Le 28 août 2014
- Scénariste : Goscinny, René>
- Dessinateur : Uderzo, Albert
- Série : Astérix
- Genre : Humour
Nous sommes en 50 avant Jésus Christ. Toute l’île de Bretagne (l’actuelle Angleterre) est occupée par les troupes de Jules César. Toute ? Non. Car un petit village résiste encore et toujours à l’envahisseur romain.
Ainsi commence ce huitième opus des aventures d’Astérix et Obélix. Ce petit village breton, transposition outre-manche du village de nos héros, est aux abois : il résiste, mais, ne disposant pas de la potion magique du druide Panoramix, sa chute est inéluctable. Le chef du village, Zebigbos, envoie alors en Gaule Jolitorax, fier guerrier qui présente la particularité d’être le cousin germain d’Astérix. Sa mission : ramener de la potion magique, dernier espoir du village. Les gaulois acceptent de lui venir en aide, mais, arrivé sur l’île, le tonneau de potion disparaît.

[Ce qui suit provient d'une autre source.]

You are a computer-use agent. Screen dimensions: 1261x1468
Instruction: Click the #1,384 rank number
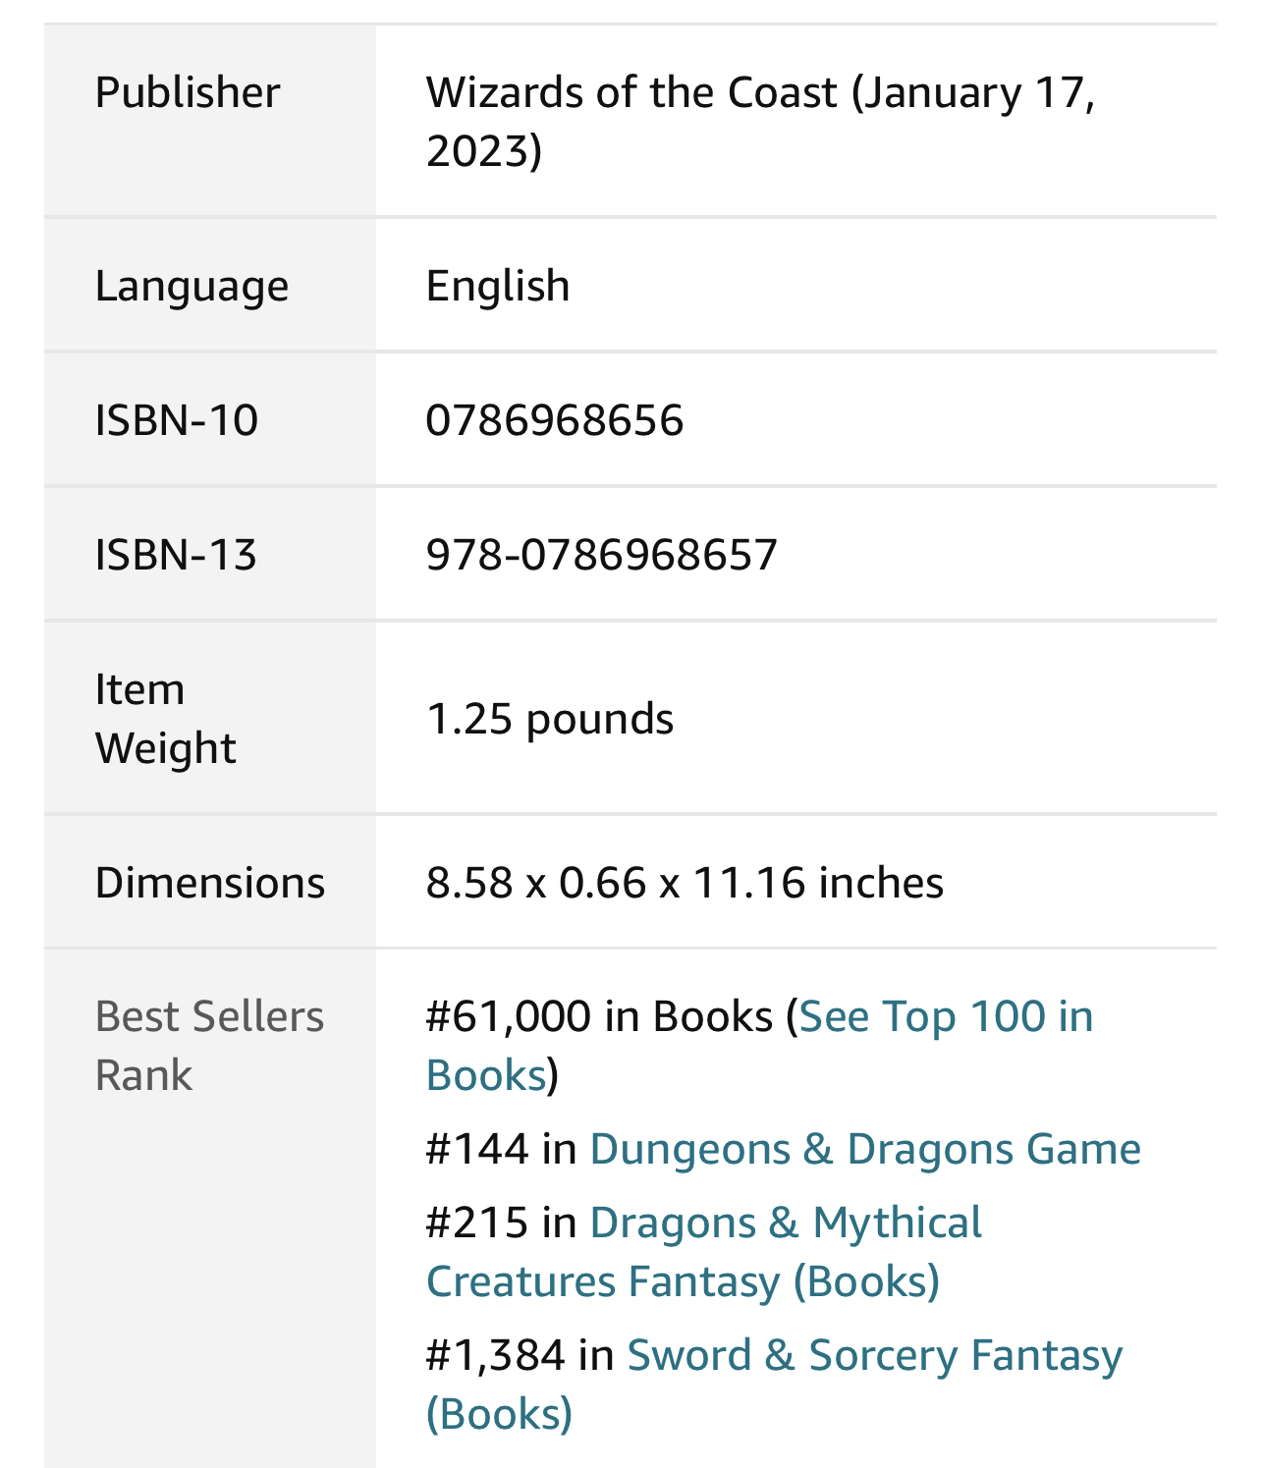click(x=495, y=1356)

A l’issue d’une quête effrénée, émaillée de gags, de bagarres et de quiproquos, le tonneau finit par être brisé et son contenu perdu. C’est compter sans la ruse d’Astérix, qui infuse dans l’eau chaude de cinq heures des herbes mystérieuses, en faisant croire aux bretons qu’il s’agit de potion. Galvanisés, ceux-ci mettent les romains en déroute. C’est la naissance de la boisson « nationale » de la Bretagne, le thé
C’est un fait établi, la force des scénarios de Goscinny est de proposer plusieurs niveaux de lecture, que l’on soit enfant ou adulte (de 7 à 77 ans, en somme). Les plus jeunes lecteurs se régalent des gags, des bagarres, tandis que les plus âgés y trouvent également leur compte, grâce aux nombreuses références, et autres clins d’œil dont ces albums regorgent. Dans Astérix chez les Bretons, particulièrement, Goscinny s’en donne à cœur joie : il déroule consciencieusement tous les clichés les plus éculés concernant l’Angleterre et ses habitants.
On peut citer, pêle-mêle, le fog (brouillard typique), qui succède à la pluie, la cuisine, repoussante pour les continentaux (le sanglier bouilli à la menthe, la cervoise tiède), le rituel de l’eau chaude à cinq heures (ils n’ont pas encore de thé à y faire infuser), accompagné de « rôties »(traduction littérale de « toasts »), le week-end, pendant lequel les bretons cessent de se battre, le rugby, qui se joue avec une calebasse, la conduite à gauche...... on croise même au détour de la page 19 les ancêtres des Beatles, pris dans une émeute de jeunes bretonnes hystériques.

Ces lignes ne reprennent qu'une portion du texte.